Dr O’Regan on Sequencing Considerations in Advanced HR+ Breast Cancer

We don’t have a clear sequence approach [at this point]; however, what’s going to happen is most patients are going to get most of these agents during the course of their disease. It is exciting because we have so many new agents.”

Ruth M. O’Regan, MD, professor, chair, Charles Ayrault Dewey Professorship of Medicine, Department of Medicine, the University of Rochester, physician-in-chief, Strong Memorial Hospital, associate director, Education and Mentoring, the Wilmot Cancer Institute at the University of Rochester, discusses the treatment sequencing strategies for patients with hormone receptor (HR)–positive breast cancer.

O’Regan highlighted these considerations during a presentation at the 42nd Annual Chemotherapy Foundation Symposium (CFS) hosted by Physicians’ Education Resource, LLC.

In HR-positive breast cancer, treatment selection depends on the presence of actionable mutations, prior therapies, and disease progression, O’Regan explains.

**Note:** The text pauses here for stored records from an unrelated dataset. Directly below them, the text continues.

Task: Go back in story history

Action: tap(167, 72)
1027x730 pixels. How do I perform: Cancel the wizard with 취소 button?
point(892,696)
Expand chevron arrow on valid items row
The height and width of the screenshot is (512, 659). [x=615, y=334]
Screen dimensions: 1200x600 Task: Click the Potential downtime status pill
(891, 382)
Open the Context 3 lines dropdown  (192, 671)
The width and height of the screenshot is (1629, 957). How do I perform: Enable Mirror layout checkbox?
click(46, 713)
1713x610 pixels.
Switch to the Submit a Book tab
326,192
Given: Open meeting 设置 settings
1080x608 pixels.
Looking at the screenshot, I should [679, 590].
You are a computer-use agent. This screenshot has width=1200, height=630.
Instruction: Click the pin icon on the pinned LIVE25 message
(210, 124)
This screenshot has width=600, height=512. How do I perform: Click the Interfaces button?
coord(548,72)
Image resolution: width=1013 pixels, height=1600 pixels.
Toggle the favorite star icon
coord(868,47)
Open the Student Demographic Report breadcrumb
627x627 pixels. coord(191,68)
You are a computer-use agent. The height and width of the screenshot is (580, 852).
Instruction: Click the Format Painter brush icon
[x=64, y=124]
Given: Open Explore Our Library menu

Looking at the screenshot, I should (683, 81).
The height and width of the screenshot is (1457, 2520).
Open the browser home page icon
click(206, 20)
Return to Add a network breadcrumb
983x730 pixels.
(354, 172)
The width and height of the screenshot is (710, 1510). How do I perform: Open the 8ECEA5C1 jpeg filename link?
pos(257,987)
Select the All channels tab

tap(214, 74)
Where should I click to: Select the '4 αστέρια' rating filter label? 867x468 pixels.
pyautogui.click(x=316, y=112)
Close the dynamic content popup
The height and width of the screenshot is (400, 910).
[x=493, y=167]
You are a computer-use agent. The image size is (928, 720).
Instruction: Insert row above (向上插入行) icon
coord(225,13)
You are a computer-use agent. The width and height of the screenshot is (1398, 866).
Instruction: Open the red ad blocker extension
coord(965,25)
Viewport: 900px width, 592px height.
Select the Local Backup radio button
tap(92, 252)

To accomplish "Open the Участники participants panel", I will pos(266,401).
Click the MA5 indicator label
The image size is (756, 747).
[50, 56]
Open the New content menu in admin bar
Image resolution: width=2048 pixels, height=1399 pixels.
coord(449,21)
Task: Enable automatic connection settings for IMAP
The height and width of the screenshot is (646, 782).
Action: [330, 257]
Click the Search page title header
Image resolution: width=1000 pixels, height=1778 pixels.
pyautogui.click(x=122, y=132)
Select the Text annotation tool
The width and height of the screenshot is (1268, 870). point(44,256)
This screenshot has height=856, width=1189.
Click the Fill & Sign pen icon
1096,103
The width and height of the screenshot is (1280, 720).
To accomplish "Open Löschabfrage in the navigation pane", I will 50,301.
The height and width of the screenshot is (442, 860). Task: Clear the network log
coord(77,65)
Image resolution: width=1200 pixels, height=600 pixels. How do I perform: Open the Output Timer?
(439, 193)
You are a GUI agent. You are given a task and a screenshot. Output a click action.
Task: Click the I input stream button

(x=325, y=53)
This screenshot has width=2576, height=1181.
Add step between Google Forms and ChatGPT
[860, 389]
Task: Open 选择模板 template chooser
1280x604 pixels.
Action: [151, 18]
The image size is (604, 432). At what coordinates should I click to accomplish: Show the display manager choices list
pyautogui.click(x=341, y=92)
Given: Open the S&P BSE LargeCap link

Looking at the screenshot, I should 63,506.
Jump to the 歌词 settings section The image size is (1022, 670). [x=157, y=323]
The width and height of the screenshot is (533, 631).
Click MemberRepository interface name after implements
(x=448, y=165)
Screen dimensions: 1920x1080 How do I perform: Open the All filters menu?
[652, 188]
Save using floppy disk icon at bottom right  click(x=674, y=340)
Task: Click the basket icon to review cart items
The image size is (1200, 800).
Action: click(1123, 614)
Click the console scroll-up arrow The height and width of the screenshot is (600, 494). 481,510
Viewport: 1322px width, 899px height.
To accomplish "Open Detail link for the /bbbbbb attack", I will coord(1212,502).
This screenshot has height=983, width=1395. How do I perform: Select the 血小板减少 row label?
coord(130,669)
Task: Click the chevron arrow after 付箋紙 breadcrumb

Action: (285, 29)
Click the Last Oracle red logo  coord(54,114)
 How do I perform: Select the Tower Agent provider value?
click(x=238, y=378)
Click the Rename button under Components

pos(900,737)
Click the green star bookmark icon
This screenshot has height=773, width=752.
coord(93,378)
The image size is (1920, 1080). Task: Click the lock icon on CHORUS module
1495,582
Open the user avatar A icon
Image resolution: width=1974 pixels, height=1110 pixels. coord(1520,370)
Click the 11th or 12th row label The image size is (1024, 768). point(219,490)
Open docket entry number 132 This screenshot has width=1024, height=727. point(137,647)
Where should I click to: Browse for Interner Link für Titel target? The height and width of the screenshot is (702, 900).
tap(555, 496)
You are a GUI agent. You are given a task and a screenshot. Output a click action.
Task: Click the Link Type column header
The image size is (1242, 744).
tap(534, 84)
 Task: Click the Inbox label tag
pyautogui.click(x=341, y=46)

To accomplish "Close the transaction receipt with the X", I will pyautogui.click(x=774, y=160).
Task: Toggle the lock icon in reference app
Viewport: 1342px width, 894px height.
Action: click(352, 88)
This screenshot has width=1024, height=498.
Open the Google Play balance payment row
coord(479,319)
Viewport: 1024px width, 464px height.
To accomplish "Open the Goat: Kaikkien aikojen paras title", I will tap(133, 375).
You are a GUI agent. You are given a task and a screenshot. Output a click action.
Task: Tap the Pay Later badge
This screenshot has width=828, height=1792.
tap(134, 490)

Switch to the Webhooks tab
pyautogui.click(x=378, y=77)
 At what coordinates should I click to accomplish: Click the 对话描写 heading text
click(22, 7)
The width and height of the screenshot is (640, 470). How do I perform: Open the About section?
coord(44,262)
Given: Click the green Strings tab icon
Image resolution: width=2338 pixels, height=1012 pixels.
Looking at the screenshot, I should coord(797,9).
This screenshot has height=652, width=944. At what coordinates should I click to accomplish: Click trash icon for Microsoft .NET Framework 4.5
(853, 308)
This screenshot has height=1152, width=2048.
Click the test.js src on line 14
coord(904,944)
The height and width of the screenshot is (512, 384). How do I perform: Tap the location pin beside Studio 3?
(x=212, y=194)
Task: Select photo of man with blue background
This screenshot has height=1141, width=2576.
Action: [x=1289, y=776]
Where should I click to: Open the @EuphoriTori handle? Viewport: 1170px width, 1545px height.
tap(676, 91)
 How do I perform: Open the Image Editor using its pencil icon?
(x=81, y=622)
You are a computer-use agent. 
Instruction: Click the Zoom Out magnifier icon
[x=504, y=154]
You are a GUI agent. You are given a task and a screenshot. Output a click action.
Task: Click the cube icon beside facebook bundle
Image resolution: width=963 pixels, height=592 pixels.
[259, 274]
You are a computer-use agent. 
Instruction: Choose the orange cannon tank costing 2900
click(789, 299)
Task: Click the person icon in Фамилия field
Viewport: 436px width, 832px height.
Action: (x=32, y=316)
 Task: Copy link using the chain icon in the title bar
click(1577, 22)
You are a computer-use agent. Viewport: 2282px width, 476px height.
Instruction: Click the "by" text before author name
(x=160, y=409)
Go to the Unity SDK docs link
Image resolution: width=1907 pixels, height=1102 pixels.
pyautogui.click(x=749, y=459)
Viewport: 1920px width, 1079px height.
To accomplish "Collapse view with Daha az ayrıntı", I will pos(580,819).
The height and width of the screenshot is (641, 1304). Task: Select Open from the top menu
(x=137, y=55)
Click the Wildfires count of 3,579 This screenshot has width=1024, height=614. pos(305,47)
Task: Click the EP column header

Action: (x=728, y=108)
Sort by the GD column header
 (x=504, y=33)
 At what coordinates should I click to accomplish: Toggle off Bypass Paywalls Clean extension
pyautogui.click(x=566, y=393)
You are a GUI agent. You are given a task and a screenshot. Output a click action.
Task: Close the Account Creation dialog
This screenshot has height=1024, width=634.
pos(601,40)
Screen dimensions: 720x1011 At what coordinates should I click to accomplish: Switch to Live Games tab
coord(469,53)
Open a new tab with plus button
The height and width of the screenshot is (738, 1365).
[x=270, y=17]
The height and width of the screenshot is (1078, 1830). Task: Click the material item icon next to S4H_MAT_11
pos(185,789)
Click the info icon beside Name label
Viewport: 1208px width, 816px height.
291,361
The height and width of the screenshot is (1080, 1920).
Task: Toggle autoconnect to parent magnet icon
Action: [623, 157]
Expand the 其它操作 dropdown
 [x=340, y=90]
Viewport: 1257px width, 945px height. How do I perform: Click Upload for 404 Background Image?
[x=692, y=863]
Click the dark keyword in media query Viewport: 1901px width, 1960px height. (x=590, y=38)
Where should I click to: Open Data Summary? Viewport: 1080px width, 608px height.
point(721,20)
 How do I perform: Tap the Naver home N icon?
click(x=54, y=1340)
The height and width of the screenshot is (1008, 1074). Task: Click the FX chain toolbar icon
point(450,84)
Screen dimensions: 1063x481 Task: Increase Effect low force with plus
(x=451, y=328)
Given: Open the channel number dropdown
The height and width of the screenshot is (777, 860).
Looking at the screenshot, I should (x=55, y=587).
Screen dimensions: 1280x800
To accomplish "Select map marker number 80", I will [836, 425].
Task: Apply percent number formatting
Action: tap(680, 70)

After receiving frontline treatment with a CDK4/6 inhibitor–based treatment, patients without actionable mutations could be switched to a different CDK4/6 inhibitor in combination with endocrine therapy, or treated with everolimus (Zortress) plus endocrine therapy or an antibody-drug conjugate, she continues.

Treatment selection after first-line progression for patients with tumors harboring actionable mutations involves genomic profiling to inform therapeutic strategies, O’Regan continues. For example, patients with PIK3CA mutations can be treated with targeted agents such as alpelisib (Piqray), capivasertib (Truqap) plus fulvestrant (Faslodex), or inavolisib (Itovebi) plus palbociclib (Ibrance) and fulvestrant. Capivasertib plus fulvestrant is also indicated for patients with AKT1 or PTEN alterations, she adds.. Additionally, for tumors harboring ESR1 mutations, the oral selective estrogen receptor degrader (SERD) elacestrant is an approved option after at least 1 line of endocrine therapy. These therapies reflect the growing emphasis on molecularly guided treatment, O’Regan says.

Although there are not clear data to inform sequencing of these various agents in patients who may be eligible for more than 1 targeted therapy; however, O’Regan concludes that the growth of treatment options in the later-line settings of HR-positive breast cancer has been encouraging.